What is needed – From the first line to the last, repeat the records exactly and skip the pictures.

--- Data for processing ---

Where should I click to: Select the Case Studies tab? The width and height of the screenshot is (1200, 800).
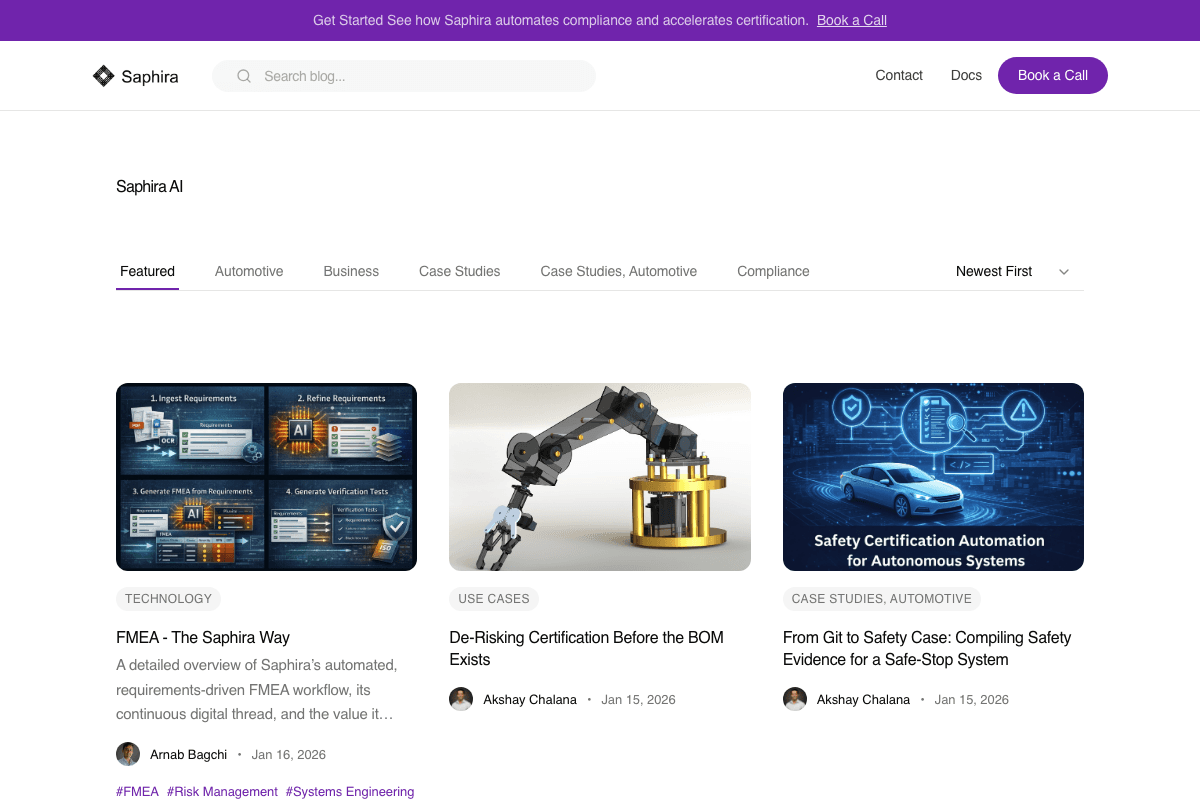(459, 271)
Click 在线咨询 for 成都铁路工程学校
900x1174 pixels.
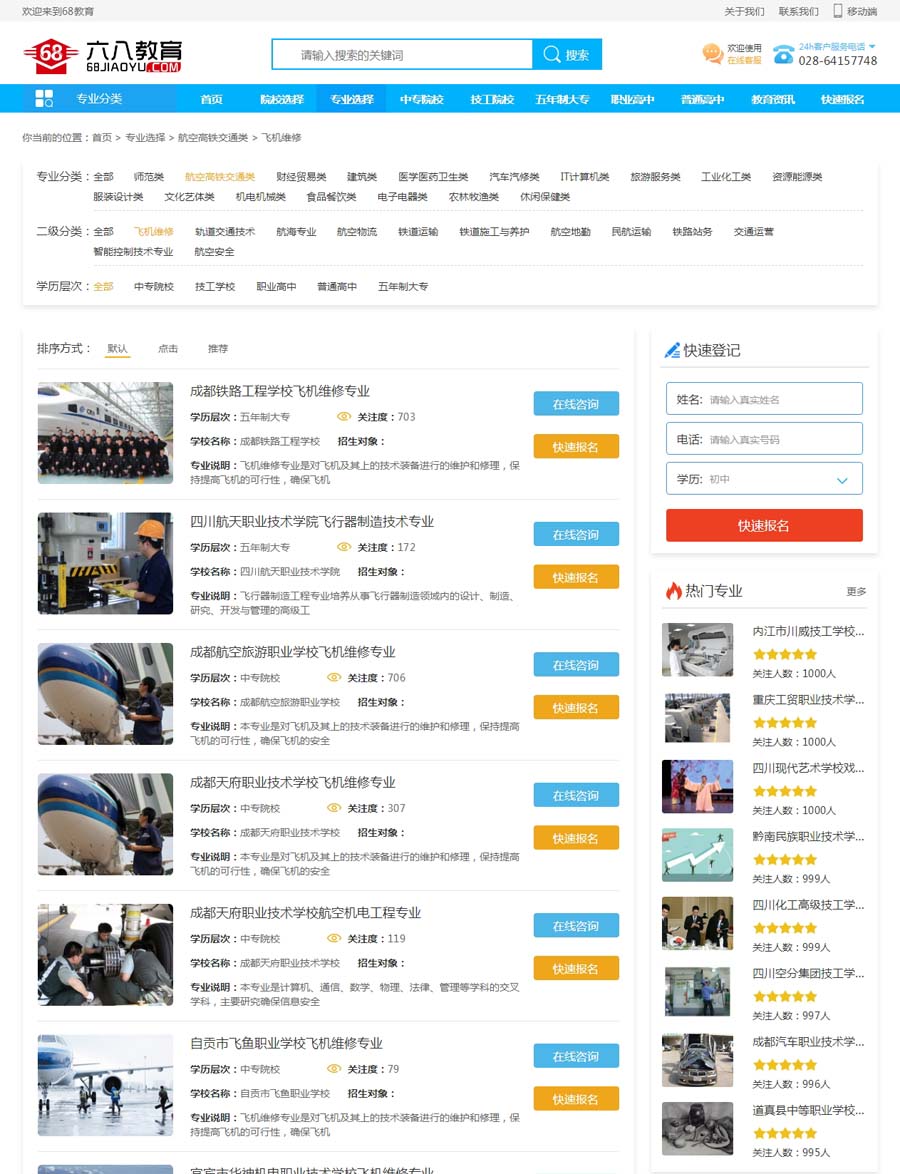[x=576, y=404]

---

Solution to this problem –
Where should I click to: Select the Case Studies tab? The width and height of the screenshot is (1200, 800).
(459, 271)
Click 在线咨询 for 成都铁路工程学校
900x1174 pixels.
[x=576, y=404]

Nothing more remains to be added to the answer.